(What is being asked) Continue the Estes Park workcation article from where it stops, following on after the section about choosing lodging.

Estes Park Is the Perfect Workcation Destination
Tired of your WFH view? Still blue about pandemic-cancelled vacations? A change of scenery may do you good. Here’s how to plan a weeklong workcation in one of Colorado’s best-kept winter secrets.
After nearly a year of virtual schooling and finding new spots in our homes to set up pseudo offices, we could all use a break. But you don’t need to use up your vacation days to get it. Bring your work (and school, if you have kids) on the road during a weeklong stay in Estes Park. There’s no I-70 traffic to fight, and no ski resort translates to a quieter downtown. It also means tranquil trails await during your lunch breaks. And we do encourage plenty of breaks—because the whole point of going remote is to take advantage of what’s outside your front door. Here’s how to do it:
Set Up An Office Zone
First things first: You need to find a place that makes it tenable for your spouse to get in the Excel zone while you’re on a full-team Zoom meeting. The mountain-modern townhomes and condos at Fall River Village, some of which are dog-friendly, are a short walk from downtown—and include access to outdoor hot tubs (for screen breaks of course). The two-bedroom cabins at Rams Horn Village Resort are equally welcoming and are outfitted with fireplaces and private decks. Families should check out YMCA of the Rockies’ Estes Park Center for two- to five-bedroom cabins with plenty of room to spread out.

(Listed records)
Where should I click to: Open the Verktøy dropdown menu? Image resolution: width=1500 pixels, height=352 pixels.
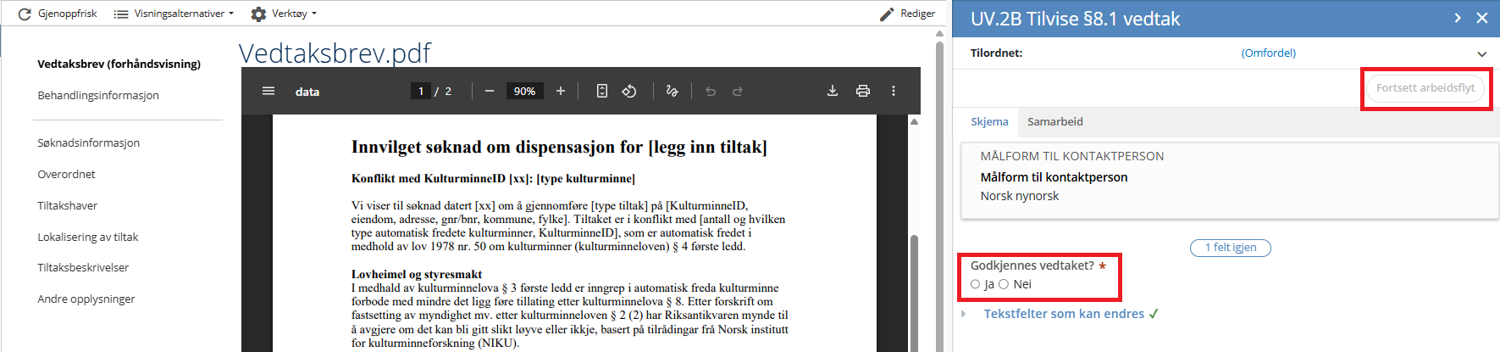tap(285, 14)
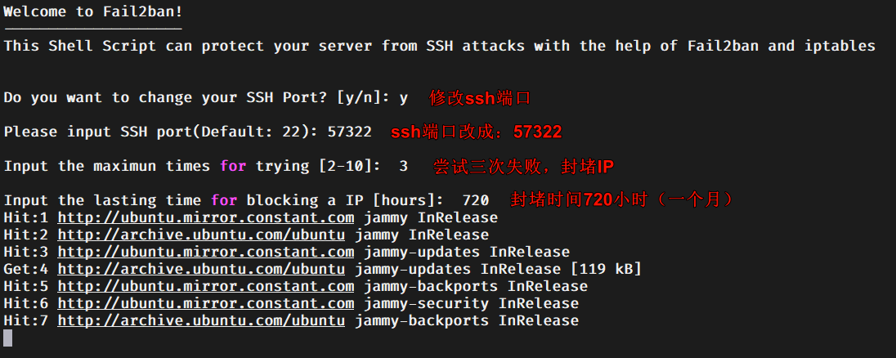Click the mirror link on the Hit:5 jammy-backports line
This screenshot has height=358, width=896.
206,286
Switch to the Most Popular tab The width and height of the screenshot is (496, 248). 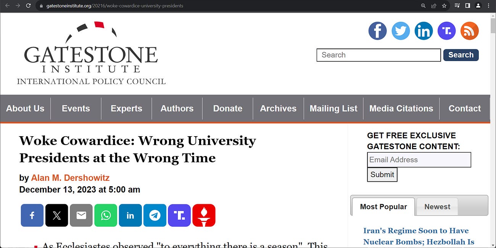(383, 206)
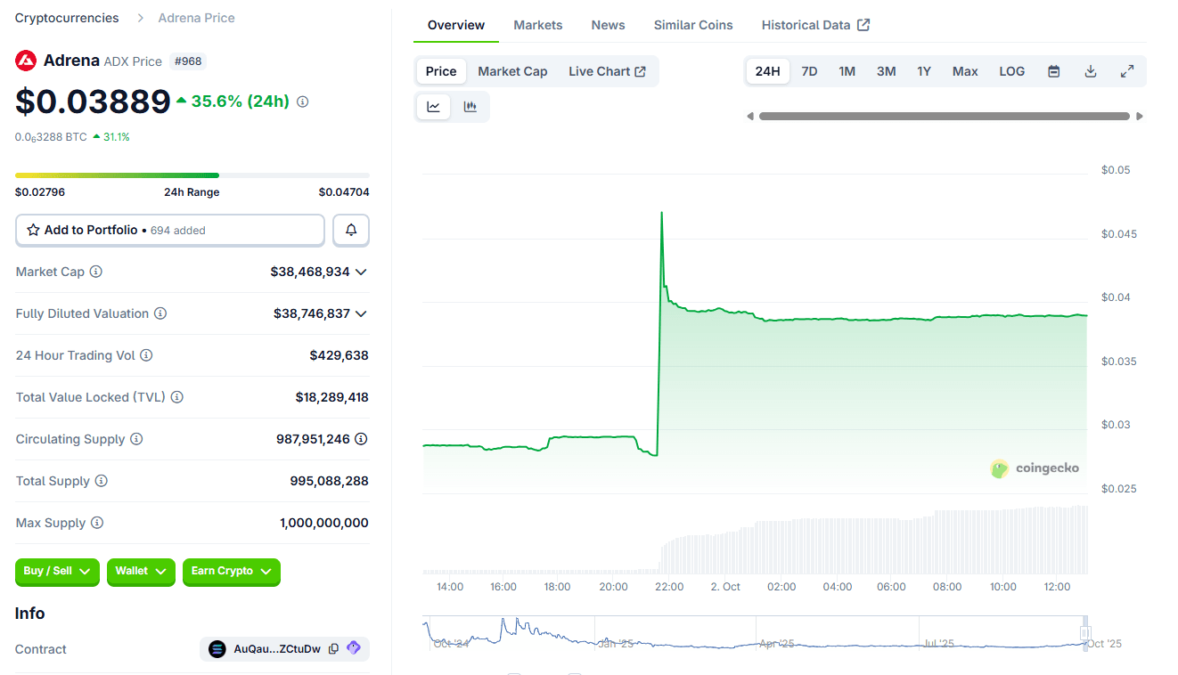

(Reply)
Take Coffee Breaks
No one expects you to start your day without some java. When you need a break from your in-house coffee machine, stroll to Kind Coffee, which brews organic and fair trade coffees and gives one percent of its sales to area nonprofits, or Inkwell & Brew, known for its slow-dripped cold brew and hand-pressed papers and cards. (Swing by Macdonald Book Shop next door to pick up some light reading about Estes Park and the surrounding area.)
Go Out For Lunch
Vacation means the joy of not eating lunch hunched over a laptop. Make some progress on those 10,000 daily steps by leaving your rental to pick up some midday sustenance. (Restaurants are currently open at 25 percent capacity, so you can dine in or opt for to-go.) Your options are endless. Among them: approachable but refined Colorado cuisine at Bird & Jim, which also has a heated patio; expertly cooked meats at Smokin’ Dave’s BBQ & Taphouse; stacked sammies from the Sandwich Mafia or Scratch Deli and Bakery; or tacos and burritos at Ed’s Cantina.
Plan Field Trips
Kids don’t get to have all the fun. Block out time for nonwork adventures—you want to actually see Estes Park while you’re there, after all. Want to get outside? Explore Rocky Mountain National Park (RMNP) by snowshoe or rent an ATV to maneuver around area open space. Too cold? Take a tour of the (supposedly haunted) Stanley Hotel or get crafty with Creativity Cabin’s to-go pottery kits.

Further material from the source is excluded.